La storia è ambientata nel periodo successivo alla morte di Re Giorgio V e la scandalosa abdicazione di re Eduardo VIII, quando Bertie, da una vita sofferente per una forma debilitante di balbuzie, é improvvisamente incoronato re. Giorgio VI d'Inghilterra. Il suo paese è prossimo alla guerra, la seconda guerra mondiale, e disperatamente bisognoso di un leader. La moglie del nuovo re, Elisabetta, la futura Regina Madre, organizza al marito un incontro con l'eccentrico logopedista Lionel Logue. Dopo un inizio burrascoso, i due si mettono alla ricerca di un tipo di trattamento non ortodosso, finendo col creare un legame indissolubile. Con l'aiuto di Logue, della sua famiglia, del suo governo e di Winston Churchill, il re riuscirà a superare la sua balbuzie e farà un discorso alla radio, che ispirerà il suo popolo e lo unirà in battaglia.

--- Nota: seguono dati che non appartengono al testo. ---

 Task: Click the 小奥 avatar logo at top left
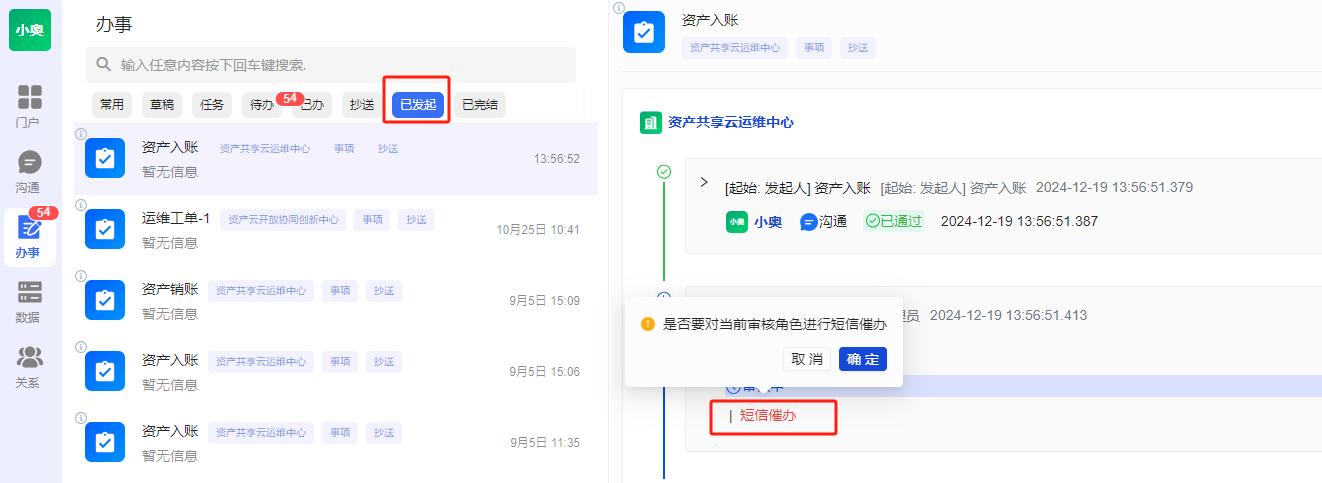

Una commedia molto inglese, soprattutto per il perfetto equilibrio tra l’humour, il dramma e l’apparente leggerezza. Capace di far emozionare e ridere. Un’emozione dettata soprattutto dall’empatia, non solo nei confronti del nuovo re, ma della storia. Perché il regista Tom Hooper, pur addentrandosi nel dramma personale di re Giorgio VI, non abbandona mai la Storia. Il regista inglese aveva già dato prova di sé, in rapporto alla Storia, in Elizabeth I (2005), in John Adams (2008), una mini-serie tv di nove ore, raccontando la storia della Rivoluzione americana, attraverso gli occhi del secondo presidente degli Stati Uniti. Questa volta, invece, la sua attenzione è puntata verso il vecchio continente, attratto dagli interstizi tra la sfera pubblica e quella privata. Mai, come in questo momento, anche nel nostro paese, confuse. Hopper ‘riprende’ il potere da distanze ravvicinate, perciò tutto appare meno scintillante e più realisticamente rappresentazione mediatica. Eppure Il discorso del re è un film magnificamente solenne. Austero nella visione e sfarzoso nella rappresentazione. Dall’inizio alla fine, elegante. Con un impatto narrativo solidissimo. Claustrofobico ed ampio negli spazi. Che si fanno spesso umani, perché incarnati nell’animo di uomini e donne, che nella Storia hanno lasciato tracce. Merito di giganti del cinema mondiale: a partire da Colin Firth, che reinterpreta, rileggendolo e incarnandolo, Bernie, trasmettendo a chi guarda ogni dubbio e difficoltà nell’espressione. Anche Geoffrey Rush, nei panni dell’amico logopedista, è perfetto nel dosare i toni e i tempi. Tutti gli altri attori sono bravissimi, perché Il discorso del Re è un film di attori, soprattutto. Ma Hopper non dimentica affatto chi è dall’altra parte dello schermo. Ad ognuno con la propria voce, ricorda che essa, nella sua unicità, va usata, per gridare anche lo squallore nel quale ci si può ritrovare. In quanto governati.